Name of the objective. Default is ‘objective’.

data: list of dict, optional

A list of dictionary representing the results in the form dict(name=result_name, type=’statistic’, value=0). The types supported are ‘contraint’, ‘gradient’ and ‘statistic’.

orion.client.report_objective(objective, name='objective')[source]

Report only the objective at the end of execution

To send more data (statistic, constraint, gradient), use report_results.

Warning

To be called only once in order to report a final evaluation of a particular trial.

Warning

Oríon is only minimizing. Make sure to report a metric that you seek to minimize.

Note

In case that user’s script is not running in a orion’s context, this function will act as a Python print function.

Parameters
objective: float

Objective the return to Oríon for the current trial.

name: str, optional

Name of the objective. Default is ‘objective’.

orion.client.report_results(data)[source]

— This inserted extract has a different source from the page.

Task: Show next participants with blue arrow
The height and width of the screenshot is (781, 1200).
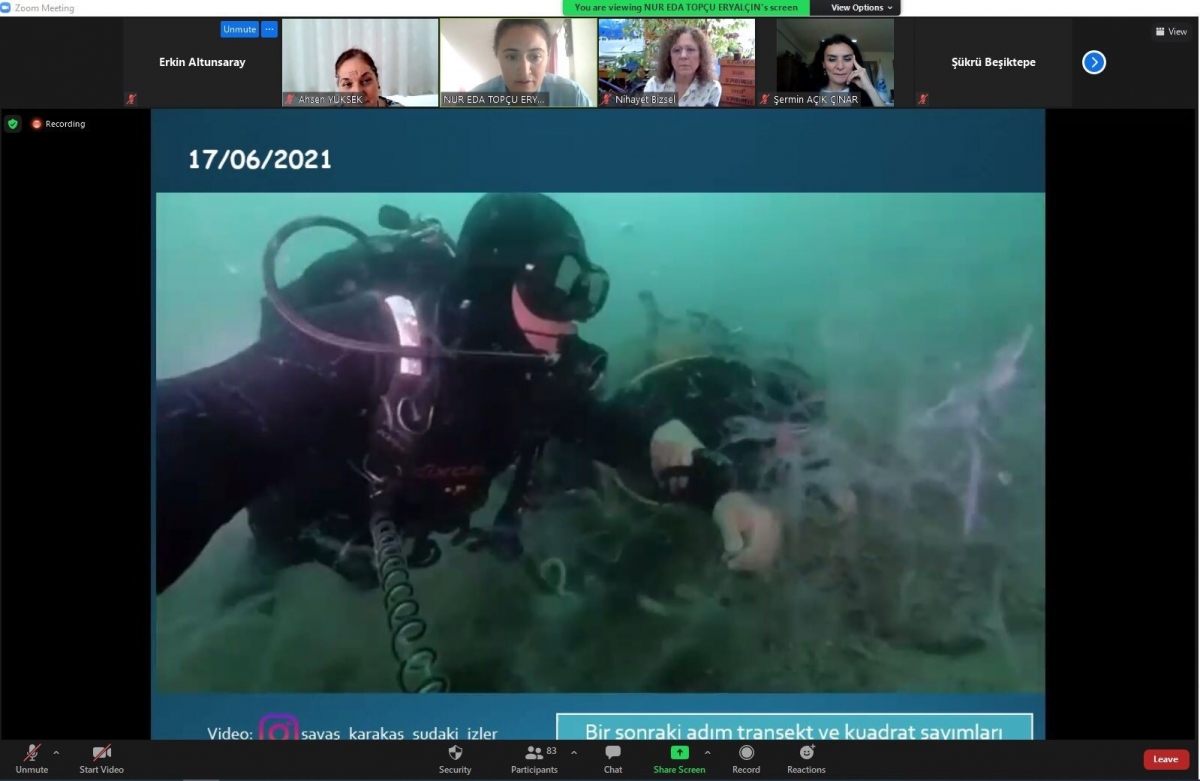Action: 1094,63
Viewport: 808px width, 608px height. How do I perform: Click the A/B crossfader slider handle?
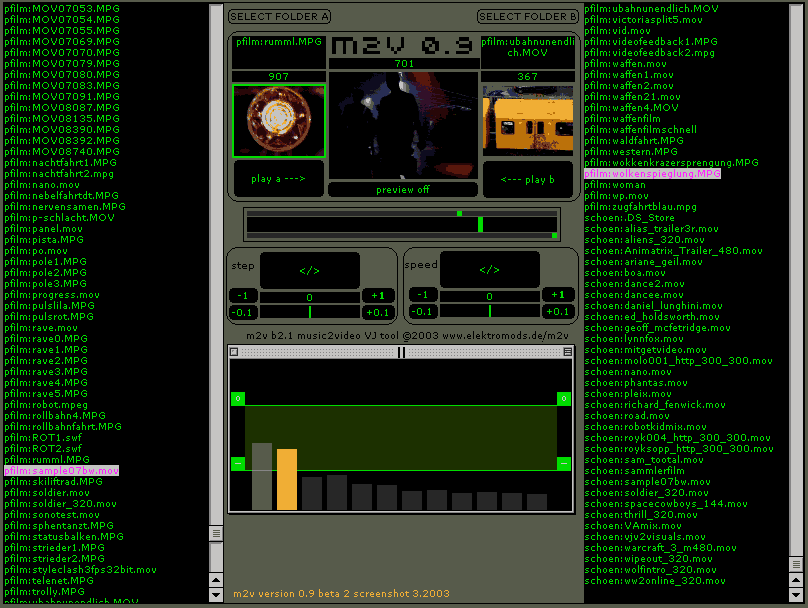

Facilitate the reporting of results for a user’s script acting as a black-box computation.

Warning

To be called only once in order to report a final evaluation of a particular trial.

Warning

Oríon is only minimizing. Make sure to report a metric that you seek to minimize.

Note

In case that user’s script is not running in a orion’s context, this function will act as a Python print function.

Parameters
data: list of dict

A list of dictionary representing the results in the form dict(name=result_name, type=’statistic’, value=0). The types supported are ‘objective’, ‘contraint’, ‘gradient’ and ‘statistic’. The list should contain at least one ‘objective’, which is the metric the algorithm will be minimizing.

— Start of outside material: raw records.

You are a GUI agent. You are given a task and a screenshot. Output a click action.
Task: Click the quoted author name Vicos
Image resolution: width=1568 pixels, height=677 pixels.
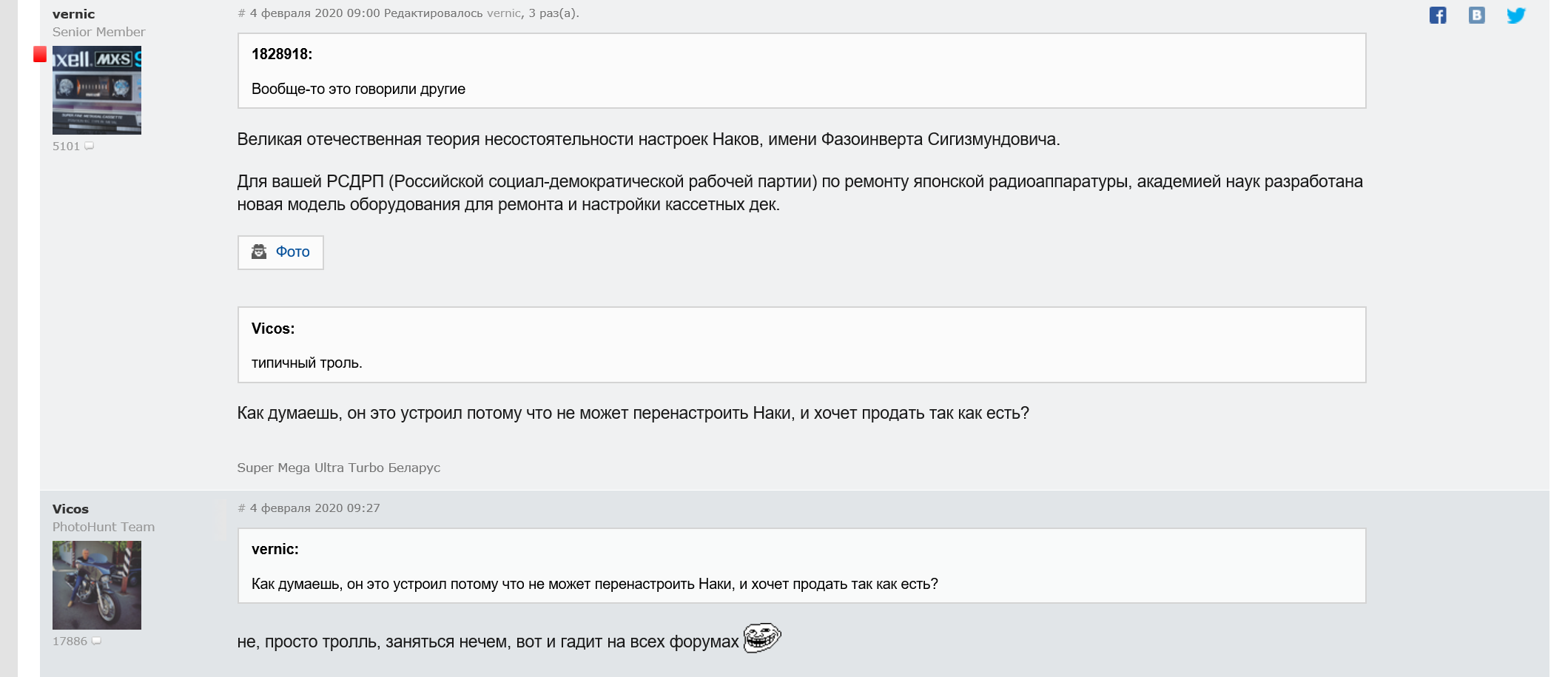272,329
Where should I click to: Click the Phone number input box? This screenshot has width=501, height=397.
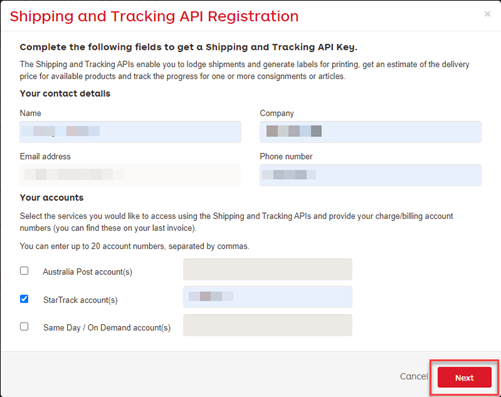(x=370, y=175)
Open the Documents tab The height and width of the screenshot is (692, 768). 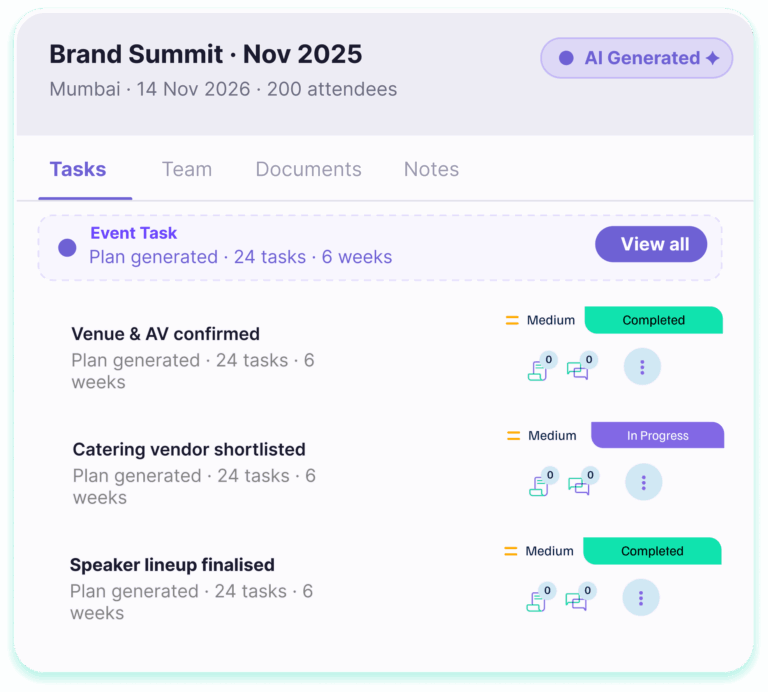308,169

orion.client.workon(function, space, name='loop', algorithms=None, max_trials=None, max_broken=None)[source]

Optimize a function over a given search space

This will create a new experiment with an in-memory storage and optimize the given function until max_trials is reached or the algorithm is done (some algorithms like random search are never done).

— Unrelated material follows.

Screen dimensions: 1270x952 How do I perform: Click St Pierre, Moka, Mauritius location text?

For informations on how to fetch results, see orion.client.experiment.ExperimentClient.

Note

Each call to this function will create a separate in-memory storage.

Parameters
name: str

Name of the experiment

version: int, optional

Version of the experiment. Defaults to last existing version for a given name or 1 for new experiment.

space: dict, optional

Optimization space of the algorithm. Should have the form dict(name=’<prior>(args)’).

algorithms: str or dict, optional

Algorithm used for optimization.

max_trials: int, optional

Maximum number or trials before the experiment is considered done.

max_broken: int, optional

Number of broken trials for the experiment to be considered broken.

Raises
NotImplementedError

If the algorithm specified is not properly installed.